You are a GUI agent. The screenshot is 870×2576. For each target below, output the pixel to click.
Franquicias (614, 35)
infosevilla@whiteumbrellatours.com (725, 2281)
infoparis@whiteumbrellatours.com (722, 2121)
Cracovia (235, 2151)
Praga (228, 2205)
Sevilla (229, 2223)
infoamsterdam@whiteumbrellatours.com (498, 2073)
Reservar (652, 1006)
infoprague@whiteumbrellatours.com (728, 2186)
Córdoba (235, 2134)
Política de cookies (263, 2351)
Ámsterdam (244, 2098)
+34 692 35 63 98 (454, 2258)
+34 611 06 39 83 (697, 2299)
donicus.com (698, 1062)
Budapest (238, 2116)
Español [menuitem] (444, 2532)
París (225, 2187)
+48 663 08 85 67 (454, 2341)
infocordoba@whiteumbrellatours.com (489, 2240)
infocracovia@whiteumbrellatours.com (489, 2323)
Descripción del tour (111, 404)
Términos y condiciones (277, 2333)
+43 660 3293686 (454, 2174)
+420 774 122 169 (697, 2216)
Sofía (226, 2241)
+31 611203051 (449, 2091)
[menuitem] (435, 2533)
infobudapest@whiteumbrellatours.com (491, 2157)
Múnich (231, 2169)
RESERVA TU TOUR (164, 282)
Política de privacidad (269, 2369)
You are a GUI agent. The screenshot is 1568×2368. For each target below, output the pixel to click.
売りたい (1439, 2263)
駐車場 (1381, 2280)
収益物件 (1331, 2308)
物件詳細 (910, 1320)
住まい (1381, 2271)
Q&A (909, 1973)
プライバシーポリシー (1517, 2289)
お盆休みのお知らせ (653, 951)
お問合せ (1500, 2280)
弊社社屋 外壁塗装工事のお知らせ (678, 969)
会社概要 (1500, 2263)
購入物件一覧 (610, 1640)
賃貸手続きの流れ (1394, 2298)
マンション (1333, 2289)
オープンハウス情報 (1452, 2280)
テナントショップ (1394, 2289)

> WHAT IS BEING ASKED: What lines in the data above contain the word "target"? Show them all.

> TASK SOLUTION:
You are a GUI agent. The screenshot is 870×2576. For each target below, output the pixel to click.
You are a GUI agent. The screenshot is 1568×2368. For each target below, output the pixel to click.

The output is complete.